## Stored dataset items

╭──

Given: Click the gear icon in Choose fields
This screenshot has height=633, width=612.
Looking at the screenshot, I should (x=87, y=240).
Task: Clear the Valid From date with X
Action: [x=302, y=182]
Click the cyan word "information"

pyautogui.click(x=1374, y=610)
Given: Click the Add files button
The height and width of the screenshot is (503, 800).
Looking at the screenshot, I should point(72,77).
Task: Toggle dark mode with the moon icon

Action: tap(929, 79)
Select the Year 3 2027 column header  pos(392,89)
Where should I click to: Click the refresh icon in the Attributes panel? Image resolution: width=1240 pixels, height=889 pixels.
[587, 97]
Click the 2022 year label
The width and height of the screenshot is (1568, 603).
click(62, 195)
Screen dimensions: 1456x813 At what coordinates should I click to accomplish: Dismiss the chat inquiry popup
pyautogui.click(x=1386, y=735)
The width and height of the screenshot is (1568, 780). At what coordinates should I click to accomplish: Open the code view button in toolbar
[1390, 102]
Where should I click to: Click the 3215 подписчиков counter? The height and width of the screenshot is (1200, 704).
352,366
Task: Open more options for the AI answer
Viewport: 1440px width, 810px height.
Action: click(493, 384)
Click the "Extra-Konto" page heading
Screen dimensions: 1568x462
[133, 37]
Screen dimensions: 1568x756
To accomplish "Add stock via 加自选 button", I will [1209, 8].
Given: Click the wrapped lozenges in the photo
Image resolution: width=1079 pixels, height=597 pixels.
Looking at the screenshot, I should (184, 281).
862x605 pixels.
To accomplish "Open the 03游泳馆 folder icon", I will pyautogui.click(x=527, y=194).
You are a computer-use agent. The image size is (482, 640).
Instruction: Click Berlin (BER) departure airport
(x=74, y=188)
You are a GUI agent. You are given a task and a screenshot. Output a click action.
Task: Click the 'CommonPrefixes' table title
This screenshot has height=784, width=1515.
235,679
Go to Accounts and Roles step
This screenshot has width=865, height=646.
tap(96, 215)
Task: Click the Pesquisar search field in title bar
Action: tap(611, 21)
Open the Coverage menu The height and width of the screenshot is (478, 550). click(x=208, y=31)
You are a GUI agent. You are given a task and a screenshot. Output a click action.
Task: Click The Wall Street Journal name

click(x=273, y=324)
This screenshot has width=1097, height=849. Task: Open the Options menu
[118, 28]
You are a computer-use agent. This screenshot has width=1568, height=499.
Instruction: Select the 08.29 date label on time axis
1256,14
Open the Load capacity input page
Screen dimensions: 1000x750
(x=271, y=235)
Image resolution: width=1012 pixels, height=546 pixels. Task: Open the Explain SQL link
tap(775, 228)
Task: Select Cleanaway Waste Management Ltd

╰──

## Action item
The expected result is every record above, duplicated exactly.

## Answer for the task
Given: Click the gear icon in Choose fields
This screenshot has height=633, width=612.
Looking at the screenshot, I should (x=87, y=240).
Task: Clear the Valid From date with X
Action: [x=302, y=182]
Click the cyan word "information"

pyautogui.click(x=1374, y=610)
Given: Click the Add files button
The height and width of the screenshot is (503, 800).
Looking at the screenshot, I should point(72,77).
Task: Toggle dark mode with the moon icon

Action: tap(929, 79)
Select the Year 3 2027 column header  pos(392,89)
Where should I click to: Click the refresh icon in the Attributes panel? Image resolution: width=1240 pixels, height=889 pixels.
[587, 97]
Click the 2022 year label
The width and height of the screenshot is (1568, 603).
click(62, 195)
Screen dimensions: 1456x813 At what coordinates should I click to accomplish: Dismiss the chat inquiry popup
pyautogui.click(x=1386, y=735)
The width and height of the screenshot is (1568, 780). At what coordinates should I click to accomplish: Open the code view button in toolbar
[1390, 102]
Where should I click to: Click the 3215 подписчиков counter? The height and width of the screenshot is (1200, 704).
352,366
Task: Open more options for the AI answer
Viewport: 1440px width, 810px height.
Action: click(493, 384)
Click the "Extra-Konto" page heading
Screen dimensions: 1568x462
[133, 37]
Screen dimensions: 1568x756
To accomplish "Add stock via 加自选 button", I will [1209, 8].
Given: Click the wrapped lozenges in the photo
Image resolution: width=1079 pixels, height=597 pixels.
Looking at the screenshot, I should (184, 281).
862x605 pixels.
To accomplish "Open the 03游泳馆 folder icon", I will pyautogui.click(x=527, y=194).
You are a computer-use agent. The image size is (482, 640).
Instruction: Click Berlin (BER) departure airport
(x=74, y=188)
You are a GUI agent. You are given a task and a screenshot. Output a click action.
Task: Click the 'CommonPrefixes' table title
This screenshot has height=784, width=1515.
235,679
Go to Accounts and Roles step
This screenshot has width=865, height=646.
tap(96, 215)
Task: Click the Pesquisar search field in title bar
Action: tap(611, 21)
Open the Coverage menu The height and width of the screenshot is (478, 550). click(x=208, y=31)
You are a GUI agent. You are given a task and a screenshot. Output a click action.
Task: Click The Wall Street Journal name

click(x=273, y=324)
This screenshot has width=1097, height=849. Task: Open the Options menu
[118, 28]
You are a computer-use agent. This screenshot has width=1568, height=499.
Instruction: Select the 08.29 date label on time axis
1256,14
Open the Load capacity input page
Screen dimensions: 1000x750
(x=271, y=235)
Image resolution: width=1012 pixels, height=546 pixels. Task: Open the Explain SQL link
tap(775, 228)
Task: Select Cleanaway Waste Management Ltd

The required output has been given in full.